Des facultés repérées par ses professeurs
À l’école hôtelière de Saint-Méen-le-Grand, le jeune homme attire l’attention de ses professeurs par sa faculté à goûter les vins, à mémoriser les AOP, les cépages… «Cela me semblait presque naturel, ça m’intéressait, je retenais tout cela assez naturellement. J’ai donc décidé de suivre une mention complémentaire en sommellerie.»
Après des passages à l’Auberge des Templiers, à Boismorand – «une cave très classique mais une expérience enrichissante» –, et chez un caviste à Dinan, Guillaume rejoint l’Hôtel du Castellet pour travailler auprès de Fabien Ferré, le sommelier de Christophe Bacquié. «Une cave immense et magnifique. Au bout d’un an, alors que j’aurais pu rester, j’ai fait le choix de partir à Londres pour parfaire mon anglais.»
À Londres, il sert régulièrement les membres de la famille royale
Guillaume Verger s’installe non loin du palais de Buckingham, au Goring Hotel : «Les membres de la famille royale y venaient très régulièrement, j’y ai fait des rencontres inoubliables et cela m’a également permis de parfaire ma connaissance sur les vins du monde.» En septembre 2018, le jeune homme franchit le Channel pour s’installer à Plouider, un peu par hasard. «J’ai envoyé une dizaine de CV vers de beaux établissements qui recrutaient, tout en me jurant que je ne choisirais la Bretagne qu’en dernier recours. Le courant est si bien passé avec Nicolas et Solène Conraux que je me suis parjuré, ajoute-t-il en riant. J’y suis depuis six ans désormais, et je n’ai jamais regretté mon choix.»
Depuis son arrivée, la cave est passée d’une centaine à plus de 500 références, s’ouvrant sur le monde (États-Unis, Autriche, Argentine, Italie…) et plus que jamais centrée sur les productions de petits vignerons indépendants. Une expertise couronnée du Trophée Sommelier Bretagne 2024.
Emmanuelle Prigent – Brume à Quiberon, Prix de l’accueil G&M 2024
«Lorsque j’ai appris au reste de l’équipe que j’allais recevoir le trophée Accueil, leur première réaction a été de se moquer de moi gentiment en feignant la surprise, s’amuse Emmanuelle Prigent. Tout simplement parce qu’il m’arrive parfois, mais très rarement, d’être un peu sèche avec un client désagréable ou d’accorder trop d’importance aux commentaires négatifs postés sur internet.»

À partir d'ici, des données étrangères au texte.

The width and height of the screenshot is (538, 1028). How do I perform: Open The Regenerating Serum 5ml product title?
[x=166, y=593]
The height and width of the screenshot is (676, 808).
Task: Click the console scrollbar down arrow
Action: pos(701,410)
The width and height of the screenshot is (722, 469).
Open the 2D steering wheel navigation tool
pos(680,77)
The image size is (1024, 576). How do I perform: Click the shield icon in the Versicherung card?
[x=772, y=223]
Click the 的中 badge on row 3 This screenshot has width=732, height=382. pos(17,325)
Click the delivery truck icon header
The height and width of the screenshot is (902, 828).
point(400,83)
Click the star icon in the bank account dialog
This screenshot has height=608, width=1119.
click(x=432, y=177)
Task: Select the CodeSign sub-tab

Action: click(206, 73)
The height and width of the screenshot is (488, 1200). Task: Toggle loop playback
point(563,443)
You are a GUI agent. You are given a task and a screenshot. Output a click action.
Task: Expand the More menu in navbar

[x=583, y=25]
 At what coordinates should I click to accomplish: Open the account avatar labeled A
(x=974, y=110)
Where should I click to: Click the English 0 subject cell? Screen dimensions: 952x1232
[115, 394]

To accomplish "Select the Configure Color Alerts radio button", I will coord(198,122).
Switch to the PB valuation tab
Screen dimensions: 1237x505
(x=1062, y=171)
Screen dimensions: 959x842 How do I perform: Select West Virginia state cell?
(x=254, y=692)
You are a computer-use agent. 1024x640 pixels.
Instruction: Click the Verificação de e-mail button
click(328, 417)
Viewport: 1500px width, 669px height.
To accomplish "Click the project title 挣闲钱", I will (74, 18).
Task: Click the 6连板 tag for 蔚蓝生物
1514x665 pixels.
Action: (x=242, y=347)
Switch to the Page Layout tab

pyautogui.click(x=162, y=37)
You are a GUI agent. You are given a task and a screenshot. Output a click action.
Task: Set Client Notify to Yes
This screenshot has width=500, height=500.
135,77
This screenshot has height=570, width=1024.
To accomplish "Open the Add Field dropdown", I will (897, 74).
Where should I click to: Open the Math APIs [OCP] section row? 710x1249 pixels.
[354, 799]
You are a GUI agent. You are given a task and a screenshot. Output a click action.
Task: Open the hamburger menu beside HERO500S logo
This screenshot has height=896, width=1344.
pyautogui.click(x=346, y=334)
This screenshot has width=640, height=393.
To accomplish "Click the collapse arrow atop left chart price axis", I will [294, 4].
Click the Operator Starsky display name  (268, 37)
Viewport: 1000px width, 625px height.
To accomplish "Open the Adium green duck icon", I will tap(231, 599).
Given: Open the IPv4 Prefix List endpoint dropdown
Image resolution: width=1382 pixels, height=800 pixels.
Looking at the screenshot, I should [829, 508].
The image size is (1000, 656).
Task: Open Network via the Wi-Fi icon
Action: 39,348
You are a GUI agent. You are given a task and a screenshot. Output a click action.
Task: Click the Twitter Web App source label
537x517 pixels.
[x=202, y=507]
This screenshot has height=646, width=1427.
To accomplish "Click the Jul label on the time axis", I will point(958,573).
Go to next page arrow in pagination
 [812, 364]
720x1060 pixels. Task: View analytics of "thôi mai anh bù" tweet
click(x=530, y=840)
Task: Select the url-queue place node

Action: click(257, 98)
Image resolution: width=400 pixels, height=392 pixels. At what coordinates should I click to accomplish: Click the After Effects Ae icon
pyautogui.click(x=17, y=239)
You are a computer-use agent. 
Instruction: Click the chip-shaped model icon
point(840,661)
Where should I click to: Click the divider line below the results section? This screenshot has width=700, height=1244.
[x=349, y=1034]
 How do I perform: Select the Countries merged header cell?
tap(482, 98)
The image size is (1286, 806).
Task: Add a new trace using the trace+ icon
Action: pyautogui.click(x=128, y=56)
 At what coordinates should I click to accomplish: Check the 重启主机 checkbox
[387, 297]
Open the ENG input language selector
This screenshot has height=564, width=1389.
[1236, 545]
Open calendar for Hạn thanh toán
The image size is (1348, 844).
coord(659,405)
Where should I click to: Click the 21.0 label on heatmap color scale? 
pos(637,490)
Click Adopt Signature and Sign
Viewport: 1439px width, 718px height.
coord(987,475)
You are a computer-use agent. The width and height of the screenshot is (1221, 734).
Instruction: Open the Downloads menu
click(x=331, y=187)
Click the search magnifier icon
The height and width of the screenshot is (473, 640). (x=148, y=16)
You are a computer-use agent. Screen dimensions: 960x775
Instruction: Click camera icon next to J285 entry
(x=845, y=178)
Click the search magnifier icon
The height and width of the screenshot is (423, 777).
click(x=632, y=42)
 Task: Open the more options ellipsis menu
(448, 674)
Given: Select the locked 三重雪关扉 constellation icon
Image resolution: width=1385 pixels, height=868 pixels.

Emmanuelle Prigent se décrit comme timide et presque introvertie. C’est pourtant bel et bien elle qui illumine la salle de Brume, la table qu’elle a ouvert avec son mari, Emmanuel, et leur ami Vincent Le Balch, aux fourneaux, tout au bout de la presqu’île de Quiberon.
L’école hôtelière comme moyen d’échapper aux corvées des champs
Née à Guingamp, dans une famille d’ouvriers agricoles, Emmanuelle se souvient d’être entrée au lycée hôtelier «pour échapper aux corvées de ramassage des cocos. C’était vraiment un travail pénible, mais en même temps j’ai beaucoup appris auprès des anciens que je côtoyais dans les champs.»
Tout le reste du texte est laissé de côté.